Question the stories you tell yourself about who are and what you do and explore the events that have shaped you.
Learn to articulate your core values and continually challenge yourself to live by them.
Ask for honest feedback from people you trust and be open to the learning it will bring.
Push yourself out of you comfort zone and take risks.
Investigate what gives you a sense of meaning in your work.
Build empathy by taking an interest in your colleagues, asking them about their lives outside work and genuinely listening to their responses.
Pay attention to the mood of the people around you as emotions are highly contagious, and as a leader, yours are particularly influential.
Be willing to demonstrate vulnerability, and accept that the leader does not have to hold all the answers, encouraging others to put forward their ideas.
Share something of your personal life with your people – it is not about baring all but sharing an aspect which will help build rapport, as people will start to see you as a real person not just the boss.
Give constructive feedback based on strengths, and express gratitude for the efforts of your team.
Care about the work your people do and let them know what it means to you.
Be really clear on the purpose of the organisation, and who and how it serves the community.
Ensure that your values are aligned with those of the organisation.
Articulate a compelling vision for the organisation.
Ensure that behaviours accepted within the organisation are in line with its purpose and values so that the culture becomes one where employees feel safe being themselves.

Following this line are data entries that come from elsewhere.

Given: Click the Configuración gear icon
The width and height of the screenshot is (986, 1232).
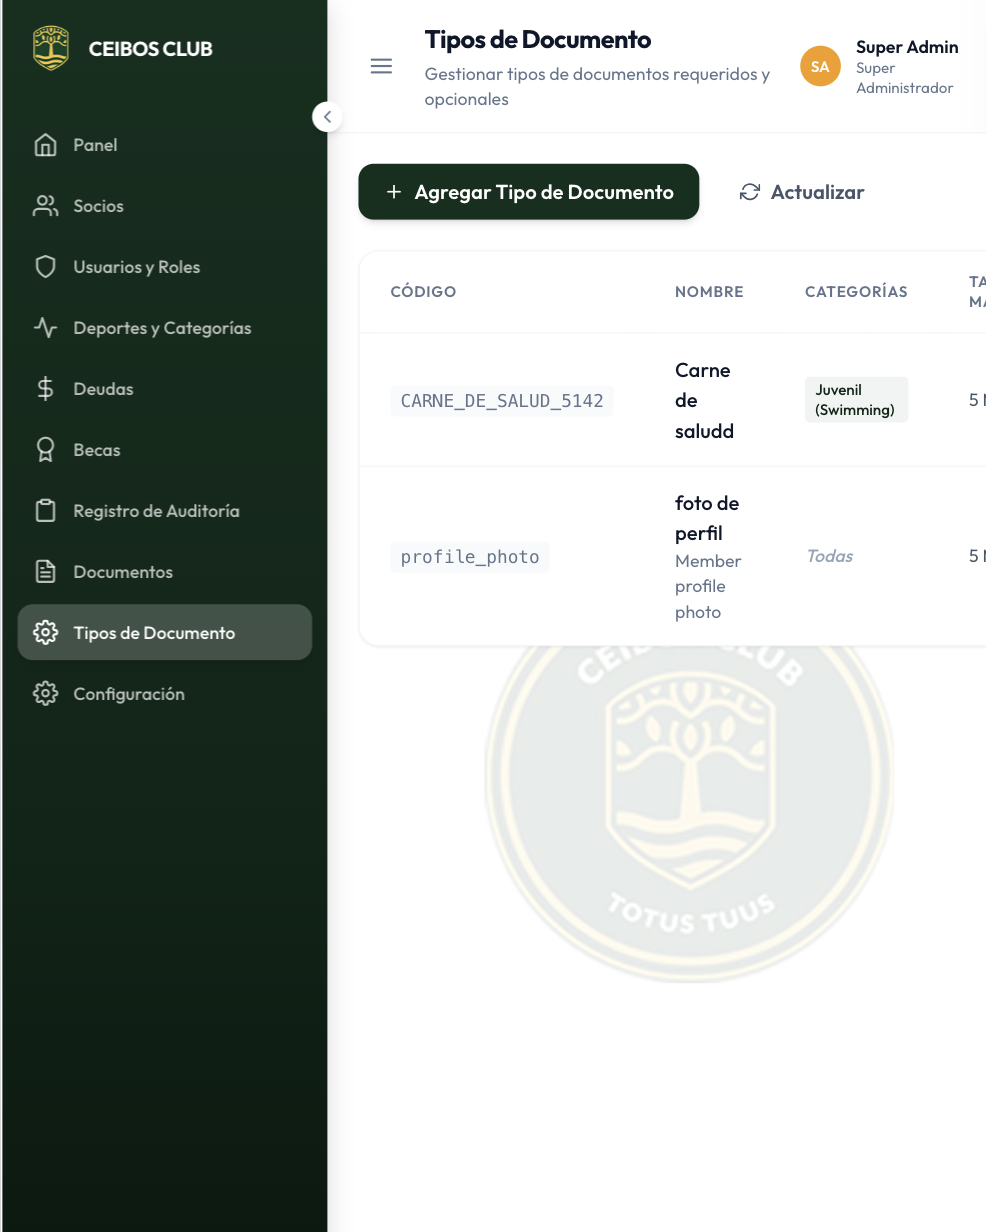Looking at the screenshot, I should 45,694.
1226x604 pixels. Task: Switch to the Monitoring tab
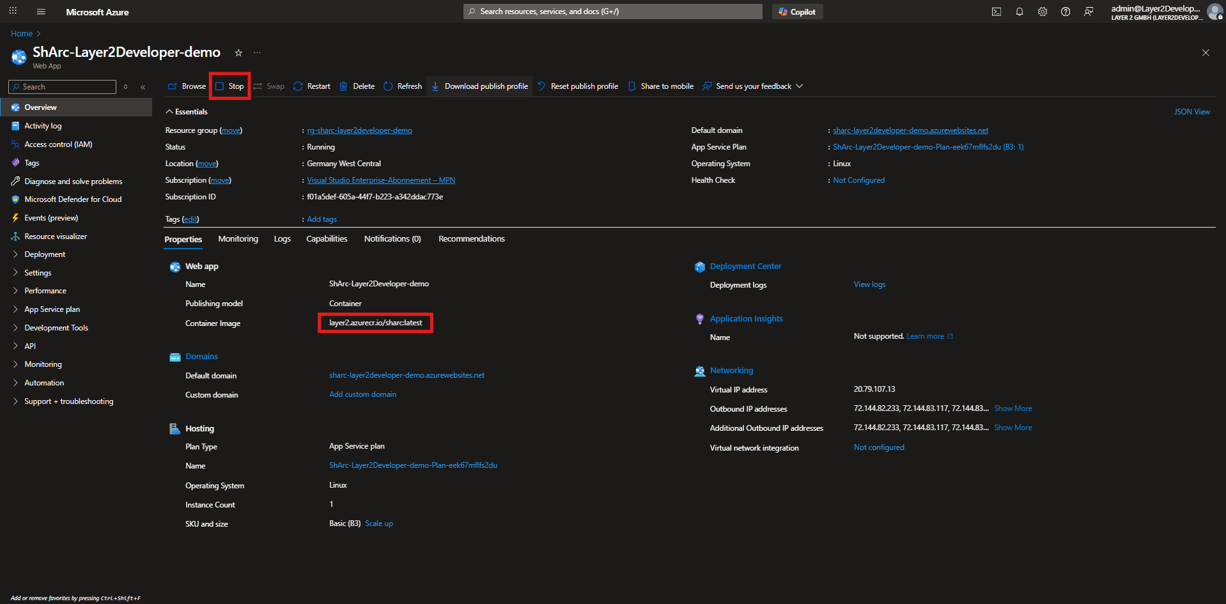click(238, 239)
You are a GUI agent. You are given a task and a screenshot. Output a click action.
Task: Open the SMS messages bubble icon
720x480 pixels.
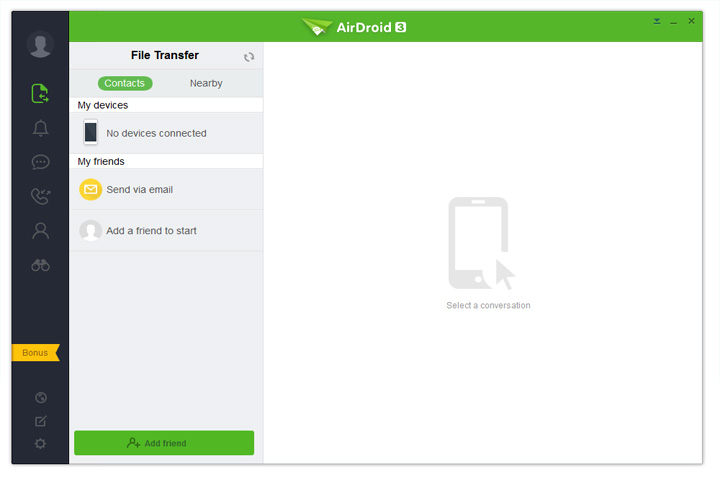(x=40, y=162)
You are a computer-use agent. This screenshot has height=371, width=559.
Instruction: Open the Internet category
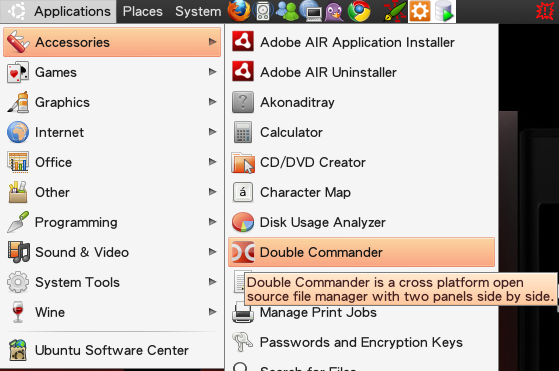tap(112, 132)
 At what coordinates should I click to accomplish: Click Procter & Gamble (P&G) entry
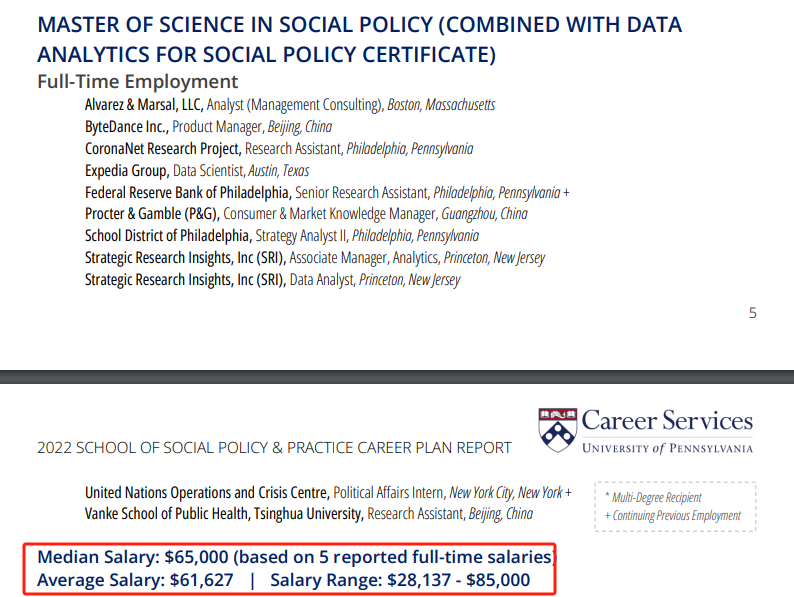306,214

Develop resilience by celebrating achievements yet also allowing for failures to be learning experiences.
It can be so tempting to say this but if you want to truly reach your potential as a leader you must be willing to keep learning and growing and adapting to new situations.
When we face challenges, it is even more tempting for us to rely on our usual behaviours but to achieve growth we must move out of our comfort zone and do things which may not come naturally. This may mean that we need to “fake it until we make it” because we need to learn from the experience of doing something new.
We all know that in different social settings we instinctively adapt our style of communication – how you banter with your mates at a bar may be a long way from how you speak at a corporate function and yet it doesn’t mean that one is inauthentic. It indicates that you are tuning in to the social signs about what is acceptable. Building both your self-awareness and your social intelligence is key to developing your own authentic leadership style as well as being perceived as an authentic leader by others.
As Muhammed Ali once said, “A man who views the world the same at 50 as he did at 20 has wasted 30 years of his life.”